The national carrier has drawn a blueprint to cut the number of recognised unions in the airline from 15 to two -- one for pilots and another for the rest of the employees.
Air India’s staff is estimated at 25,000 (including staff at the airline’s maintenance-repair-overhaul and ground-handling subsidiaries).
If implemented, this would be the single-largest human resources transformative step in the airline’s history.
A few of the dominant unions Business Standard spoke to endorsed the move.
A senior Air India official involved in the process said, “Multiplicity of unions leads to conflicting demands, which often comes in the way of fruitful negotiations.
"We are looking at scaling down the number of recognised unions through elections.”
He added the two unions would be selected through an electoral process. Soon, Air India plans to put in place a four-member committee to frame the modalities of the elections.
The committee would include a retired trade union representative, a retired railways employee and an aviation industry specialist.
In 2007, the Indian Railways had reduced the number of unions from 34 to two.
As many as 1.4 million railway employees decided the number of unions, as well as their leadership, through secret ballot.
Major unions support Air India’s plan. “We are open to the plan of unification of unions.
However, we are against the management’s proposal of three separate unions for engineers for Air India, AIESL (Air India Engineering Services Ltd) and AIATSL (Air India Air Transport Services Limited),”
said George Abraham, general secretary, Aviation Industry Employees Guild, the largest representative body of former Air India employees.
According to the plan, the airline’s subsidiaries — AIESL (maintenance repair and overhaul) and AIATSL (ground handling) — would have three additional recognised unions between them.
However, the pilots’ union feels the airline management should resolve other HR issues first. “Some HR issues related to bringing parity in pay structures and benefits extended to the employees of Air India and erstwhile Indian Airlines are pending.
We want the management to address these before going ahead with measures to rationalise unions,” said an office bearer of the Indian Commercial Pilots Association.
Amber Dubey, partner and head (aviation), KPMG, said, “Rationalising the number of unions at Air India is a long-pending reform. The management would have fewer union leaders to talk to and the conversation is likely to be more mature.
"Fewer unions also means they would have higher bargaining power to get their legitimate demands accepted, rather than one being pitted against the other. Multiplicity of unions helps none other than, perhaps, union leaders.”.
“No one has forgotten the debilitating pilots’ strike during the peak summer season last year.

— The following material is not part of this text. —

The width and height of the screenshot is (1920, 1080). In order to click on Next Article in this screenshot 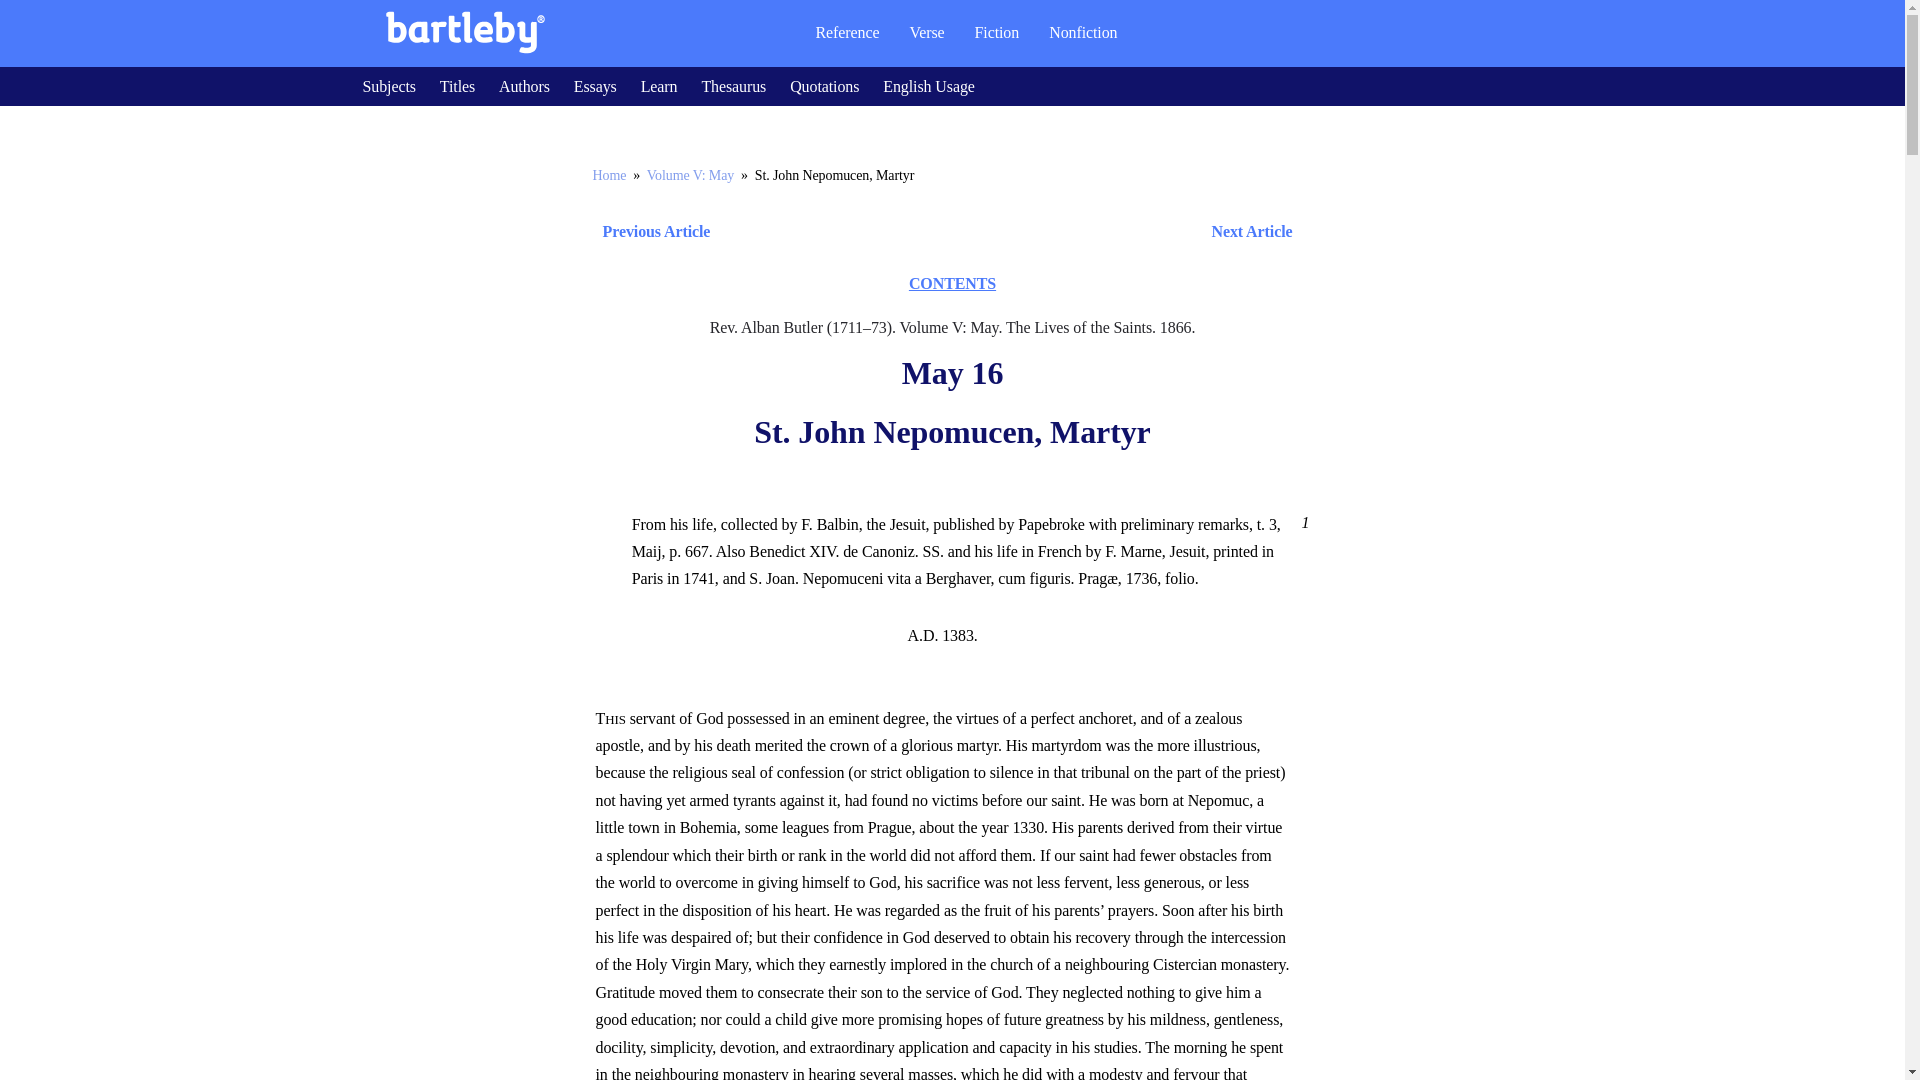, I will do `click(1010, 232)`.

Everyone lost -- Air India, Indian passengers, foreign tourists, India’s brand image and the real owner of Air India, the Indian taxpayer,” he added.
In May 2012, the Indian Pilots’ Guild, which represents pilots of erstwhile Air India, went on a 58-day strike to protest against the promotion procedure and the induction of pilots from erstwhile Indian Airlines in training programmes to fly Dreamliners.
Subsequently, the Indian Pilots’ Guild was derecognised by Civil Aviation Minister Ajit Singh.